## PROBLEM STATEMENT
Without including any images, reproduce each entry exactly.

** PROVIDED RECORDS follows **

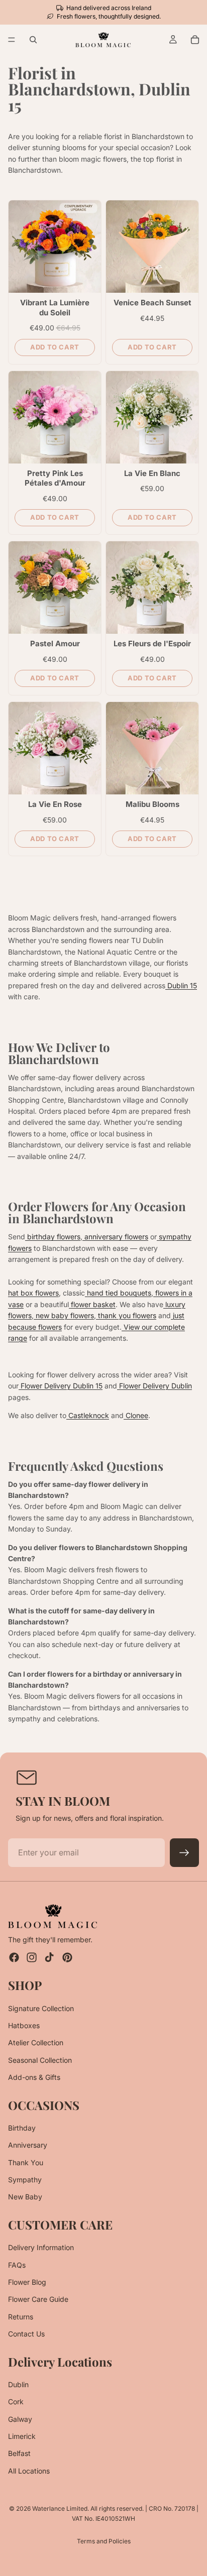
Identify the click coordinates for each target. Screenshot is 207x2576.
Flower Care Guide (38, 2299)
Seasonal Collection (40, 2060)
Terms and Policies (104, 2541)
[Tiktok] (49, 1958)
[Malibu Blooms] (152, 748)
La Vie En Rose (55, 804)
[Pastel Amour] (55, 587)
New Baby (25, 2197)
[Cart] (195, 40)
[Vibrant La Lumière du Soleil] (55, 246)
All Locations (29, 2471)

** End of PROVIDED RECORDS **

## RESPONSE TO THE EXERCISE
Identify the click coordinates for each target. Screenshot is 207x2576.
Flower Care Guide (38, 2299)
Seasonal Collection (40, 2060)
Terms and Policies (104, 2541)
[Tiktok] (49, 1958)
[Malibu Blooms] (152, 748)
La Vie En Rose (55, 804)
[Pastel Amour] (55, 587)
New Baby (25, 2197)
[Cart] (195, 40)
[Vibrant La Lumière du Soleil] (55, 246)
All Locations (29, 2471)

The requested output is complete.